Start of Provided passage
Appius Claudius Pulcher (died 211 BC) was a Roman general and politician of the 3rd century BC, active in the Second Punic War.

Family
He was the son of Publius Claudius Pulcher (consul 249 BC), and the father of Appius Claudius Pulcher (consul 185 BC), Publius Claudius Pulcher (consul 184 BC), and Gaius Claudius Pulcher (consul 177 BC). His daughter, Claudia, married Pacuvius Calavius, the chief magistrate of Capua in 217 BC.

Career
In 217 BC, Claudius was an aedile. In the following year, he was a military tribune and fought at Cannae. Together with Publius Cornelius Scipio, he was raised to the supreme command by the troops who had fled to Canusium. In 215 BC, he was created a praetor, and conducted the survivors of the defeated army into Sicily, where his efforts to detach Hieronymus, the grandson of Hiero II, from his connection with the Carthaginians, were unsuccessful. He remained in Sicily the following year as propraetor and legatus to Marcus Claudius Marcellus, having charge of the fleet and the camp at Leontini. In 212 BC, he was elected consul, and in conjunction with his colleague Quintus Fulvius Flaccus undertook the siege of Capua. At the close of his year of office, in pursuance of a decree of the Senate, he went to Rome and created two new consuls. His own command was prolonged another year. In the battle against Hannibal's forces before Capua, he received a wound from whose effects he died shortly after the surrender of the city. He ineffectually opposed the infliction of the sanguinary vengeance that Fulvius took on the Capuans.
End of Provided passage
Start of Dataset excerpts
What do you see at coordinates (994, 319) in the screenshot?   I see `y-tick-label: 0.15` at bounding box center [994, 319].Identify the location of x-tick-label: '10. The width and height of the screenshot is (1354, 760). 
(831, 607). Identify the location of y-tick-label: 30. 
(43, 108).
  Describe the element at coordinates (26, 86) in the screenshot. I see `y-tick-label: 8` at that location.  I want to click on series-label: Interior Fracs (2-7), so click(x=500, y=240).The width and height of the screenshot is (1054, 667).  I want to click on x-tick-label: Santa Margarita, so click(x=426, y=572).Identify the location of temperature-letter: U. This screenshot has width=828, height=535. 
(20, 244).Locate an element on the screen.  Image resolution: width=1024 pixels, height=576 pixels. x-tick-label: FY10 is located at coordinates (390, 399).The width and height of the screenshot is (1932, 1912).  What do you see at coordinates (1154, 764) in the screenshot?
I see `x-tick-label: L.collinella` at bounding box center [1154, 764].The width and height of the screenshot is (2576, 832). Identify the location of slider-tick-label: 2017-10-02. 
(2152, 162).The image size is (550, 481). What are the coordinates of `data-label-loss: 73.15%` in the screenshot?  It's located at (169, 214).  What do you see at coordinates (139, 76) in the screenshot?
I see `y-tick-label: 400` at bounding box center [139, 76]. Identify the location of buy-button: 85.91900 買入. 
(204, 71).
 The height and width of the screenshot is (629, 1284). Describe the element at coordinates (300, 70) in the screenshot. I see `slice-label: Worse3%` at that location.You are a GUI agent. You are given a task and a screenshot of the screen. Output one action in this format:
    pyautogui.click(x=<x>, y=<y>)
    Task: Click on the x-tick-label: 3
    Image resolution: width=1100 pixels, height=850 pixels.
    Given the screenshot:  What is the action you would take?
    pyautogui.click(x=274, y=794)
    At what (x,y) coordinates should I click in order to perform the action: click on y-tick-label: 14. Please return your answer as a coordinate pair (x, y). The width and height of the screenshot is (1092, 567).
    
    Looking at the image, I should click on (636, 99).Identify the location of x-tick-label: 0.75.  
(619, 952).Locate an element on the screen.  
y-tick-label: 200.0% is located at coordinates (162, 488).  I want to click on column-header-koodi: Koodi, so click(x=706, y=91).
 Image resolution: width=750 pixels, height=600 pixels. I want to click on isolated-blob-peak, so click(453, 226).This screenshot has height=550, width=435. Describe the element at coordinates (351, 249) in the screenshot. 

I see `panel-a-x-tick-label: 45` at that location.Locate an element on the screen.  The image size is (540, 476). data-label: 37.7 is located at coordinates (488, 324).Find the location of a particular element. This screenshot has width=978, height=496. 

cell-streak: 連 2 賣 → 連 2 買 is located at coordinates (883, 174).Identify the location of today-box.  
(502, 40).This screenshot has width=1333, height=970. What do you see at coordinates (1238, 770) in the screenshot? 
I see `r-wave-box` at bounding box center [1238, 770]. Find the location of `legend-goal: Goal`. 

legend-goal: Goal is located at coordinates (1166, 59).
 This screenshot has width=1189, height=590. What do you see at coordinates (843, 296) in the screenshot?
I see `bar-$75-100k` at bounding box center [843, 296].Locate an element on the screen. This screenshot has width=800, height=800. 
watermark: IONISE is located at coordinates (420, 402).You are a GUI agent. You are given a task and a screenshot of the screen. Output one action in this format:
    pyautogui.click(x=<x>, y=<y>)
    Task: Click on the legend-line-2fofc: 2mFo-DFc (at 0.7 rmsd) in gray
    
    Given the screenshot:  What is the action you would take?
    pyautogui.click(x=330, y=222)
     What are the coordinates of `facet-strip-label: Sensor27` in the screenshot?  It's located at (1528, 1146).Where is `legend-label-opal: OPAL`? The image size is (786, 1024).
End of Dataset excerpts
__What you will do__: In the biography of Appius Claudius Pulcher, who was his fellow consul in 212 BC during the siege of Capua?

__Written solution__: Quintus Fulvius Flaccus